## What to do
A verbatim copy of every entry is required. Produce it now.

"""

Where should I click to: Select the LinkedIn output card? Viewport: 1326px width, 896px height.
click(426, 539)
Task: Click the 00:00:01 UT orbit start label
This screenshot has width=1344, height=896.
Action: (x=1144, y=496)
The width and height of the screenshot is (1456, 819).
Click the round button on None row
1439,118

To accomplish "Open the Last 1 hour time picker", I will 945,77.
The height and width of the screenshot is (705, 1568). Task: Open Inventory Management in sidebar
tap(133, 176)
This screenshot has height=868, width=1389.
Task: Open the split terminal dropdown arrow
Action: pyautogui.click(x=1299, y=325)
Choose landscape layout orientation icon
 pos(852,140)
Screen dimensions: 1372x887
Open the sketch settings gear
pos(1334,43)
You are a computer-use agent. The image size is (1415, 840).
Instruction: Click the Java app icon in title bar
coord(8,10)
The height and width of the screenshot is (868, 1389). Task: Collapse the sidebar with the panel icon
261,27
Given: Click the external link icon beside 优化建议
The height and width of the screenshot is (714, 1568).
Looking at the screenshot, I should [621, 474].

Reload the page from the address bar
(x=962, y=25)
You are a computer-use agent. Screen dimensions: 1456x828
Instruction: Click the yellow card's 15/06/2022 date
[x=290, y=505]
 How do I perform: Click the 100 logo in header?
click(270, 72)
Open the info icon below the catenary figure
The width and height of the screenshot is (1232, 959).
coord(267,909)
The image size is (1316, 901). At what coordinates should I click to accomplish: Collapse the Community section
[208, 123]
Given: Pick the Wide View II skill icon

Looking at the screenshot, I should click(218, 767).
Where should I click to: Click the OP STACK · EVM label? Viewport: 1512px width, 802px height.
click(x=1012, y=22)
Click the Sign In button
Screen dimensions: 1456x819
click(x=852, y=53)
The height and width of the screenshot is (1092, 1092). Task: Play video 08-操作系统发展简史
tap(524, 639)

"""

## Solved exercise
Where should I click to: Select the LinkedIn output card? Viewport: 1326px width, 896px height.
click(426, 539)
Task: Click the 00:00:01 UT orbit start label
This screenshot has width=1344, height=896.
Action: (x=1144, y=496)
The width and height of the screenshot is (1456, 819).
Click the round button on None row
1439,118

To accomplish "Open the Last 1 hour time picker", I will 945,77.
The height and width of the screenshot is (705, 1568). Task: Open Inventory Management in sidebar
tap(133, 176)
This screenshot has height=868, width=1389.
Task: Open the split terminal dropdown arrow
Action: pyautogui.click(x=1299, y=325)
Choose landscape layout orientation icon
 pos(852,140)
Screen dimensions: 1372x887
Open the sketch settings gear
pos(1334,43)
You are a computer-use agent. The image size is (1415, 840).
Instruction: Click the Java app icon in title bar
coord(8,10)
The height and width of the screenshot is (868, 1389). Task: Collapse the sidebar with the panel icon
261,27
Given: Click the external link icon beside 优化建议
The height and width of the screenshot is (714, 1568).
Looking at the screenshot, I should [621, 474].

Reload the page from the address bar
(x=962, y=25)
You are a computer-use agent. Screen dimensions: 1456x828
Instruction: Click the yellow card's 15/06/2022 date
[x=290, y=505]
 How do I perform: Click the 100 logo in header?
click(270, 72)
Open the info icon below the catenary figure
The width and height of the screenshot is (1232, 959).
coord(267,909)
The image size is (1316, 901). At what coordinates should I click to accomplish: Collapse the Community section
[208, 123]
Given: Pick the Wide View II skill icon

Looking at the screenshot, I should click(218, 767).
Where should I click to: Click the OP STACK · EVM label? Viewport: 1512px width, 802px height.
click(x=1012, y=22)
Click the Sign In button
Screen dimensions: 1456x819
click(x=852, y=53)
The height and width of the screenshot is (1092, 1092). Task: Play video 08-操作系统发展简史
tap(524, 639)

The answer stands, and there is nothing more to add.